Adversarial Counterfactual Visual Explanations
This addresses the need for actionable and understandable visual explanations in AI systems, though it is an incremental improvement by adapting existing adversarial techniques with diffusion models.
The paper tackles the problem of generating semantically meaningful counterfactual explanations from adversarial attacks by using Denoising Diffusion Probabilistic Models as regularizers to avoid noise-like perturbations, resulting in improved performance over current State-of-the-Art methods in multiple testbeds.
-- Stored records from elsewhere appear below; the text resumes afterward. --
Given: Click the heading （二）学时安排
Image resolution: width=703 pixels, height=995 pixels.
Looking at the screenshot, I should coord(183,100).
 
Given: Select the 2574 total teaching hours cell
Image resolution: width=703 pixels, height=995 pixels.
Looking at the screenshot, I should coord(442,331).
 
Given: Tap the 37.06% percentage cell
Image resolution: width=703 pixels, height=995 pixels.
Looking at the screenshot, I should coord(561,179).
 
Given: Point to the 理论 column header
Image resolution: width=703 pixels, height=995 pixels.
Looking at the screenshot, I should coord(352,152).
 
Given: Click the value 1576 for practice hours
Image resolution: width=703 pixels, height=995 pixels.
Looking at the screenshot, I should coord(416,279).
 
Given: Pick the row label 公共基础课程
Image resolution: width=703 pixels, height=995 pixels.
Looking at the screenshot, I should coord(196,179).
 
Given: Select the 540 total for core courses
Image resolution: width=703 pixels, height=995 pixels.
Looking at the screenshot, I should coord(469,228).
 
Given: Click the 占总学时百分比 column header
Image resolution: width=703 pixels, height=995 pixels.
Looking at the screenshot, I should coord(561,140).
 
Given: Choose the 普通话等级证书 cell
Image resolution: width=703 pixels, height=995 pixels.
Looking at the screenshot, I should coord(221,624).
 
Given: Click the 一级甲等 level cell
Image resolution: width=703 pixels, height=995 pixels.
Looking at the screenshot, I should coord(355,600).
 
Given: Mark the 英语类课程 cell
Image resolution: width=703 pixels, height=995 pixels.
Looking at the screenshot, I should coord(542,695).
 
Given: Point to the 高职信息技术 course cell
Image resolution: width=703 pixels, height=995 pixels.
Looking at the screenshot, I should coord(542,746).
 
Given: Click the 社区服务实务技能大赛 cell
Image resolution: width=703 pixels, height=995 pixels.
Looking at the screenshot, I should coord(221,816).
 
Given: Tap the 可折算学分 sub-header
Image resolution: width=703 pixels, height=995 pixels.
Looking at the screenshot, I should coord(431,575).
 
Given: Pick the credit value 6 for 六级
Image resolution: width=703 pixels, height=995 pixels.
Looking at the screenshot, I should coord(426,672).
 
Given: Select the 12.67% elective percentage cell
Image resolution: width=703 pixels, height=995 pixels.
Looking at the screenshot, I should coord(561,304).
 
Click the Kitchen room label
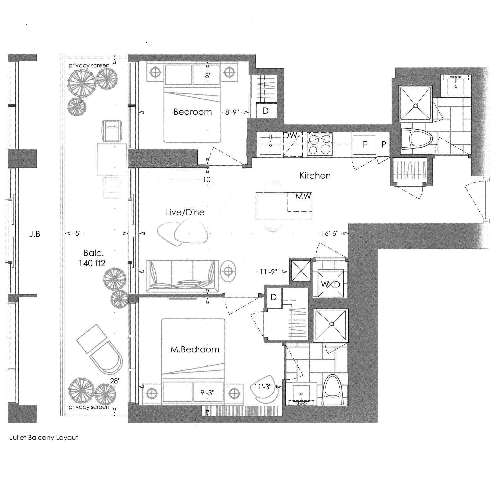[315, 176]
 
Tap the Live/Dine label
[185, 212]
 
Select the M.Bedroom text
[195, 350]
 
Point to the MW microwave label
[303, 196]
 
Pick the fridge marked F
[365, 144]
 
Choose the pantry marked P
[383, 144]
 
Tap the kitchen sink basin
[270, 146]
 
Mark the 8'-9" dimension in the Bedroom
[232, 112]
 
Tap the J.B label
[35, 234]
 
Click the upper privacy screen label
[89, 65]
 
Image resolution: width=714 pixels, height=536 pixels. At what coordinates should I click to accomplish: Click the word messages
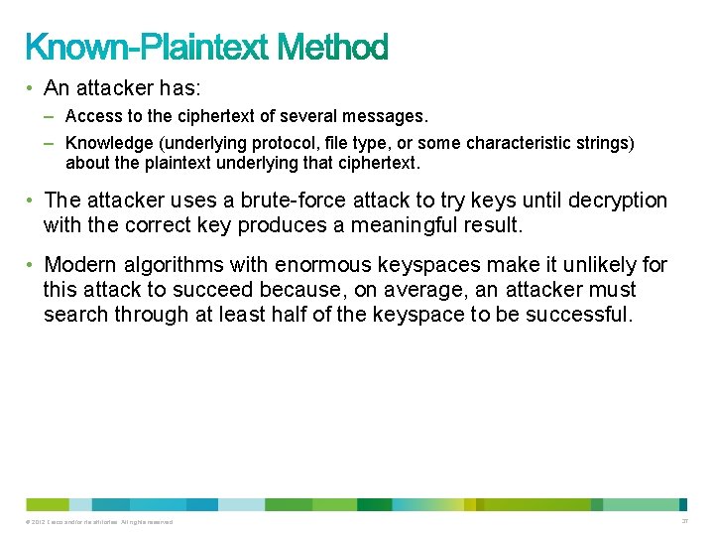pyautogui.click(x=391, y=117)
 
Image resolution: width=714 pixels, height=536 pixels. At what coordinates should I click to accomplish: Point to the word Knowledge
pyautogui.click(x=105, y=143)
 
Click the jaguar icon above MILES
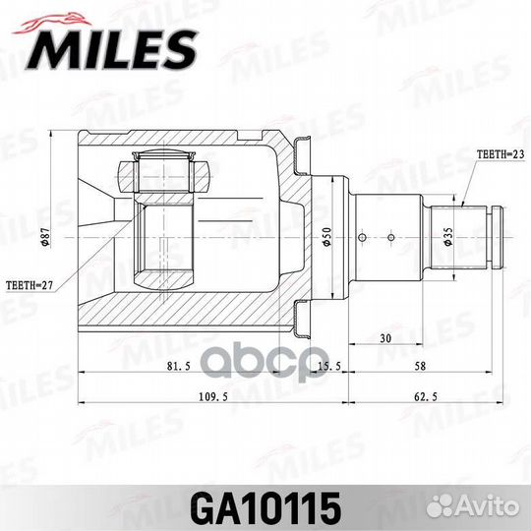pos(52,16)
Counterfactual explanations and adversarial attacks have a related goal: flipping output labels with minimal perturbations regardless of their characteristics. Yet, adversarial attacks cannot be used directly in a counterfactual explanation perspective, as such perturbations are perceived as noise and not as actionable and understandable image modifications. Building on the robust learning literature, this paper proposes an elegant method to turn adversarial attacks into semantically meaningful perturbations, without modifying the classifiers to explain. The proposed approach hypothesizes that Denoising Diffusion Probabilistic Models are excellent regularizers for avoiding high-frequency and out-of-distribution perturbations when generating adversarial attacks. The paper's key idea is to build attacks through a diffusion model to polish them. This allows studying the target model regardless of its robustification level. Extensive experimentation shows the advantages of our counterfactual explanation approach over current State-of-the-Art in multiple testbeds.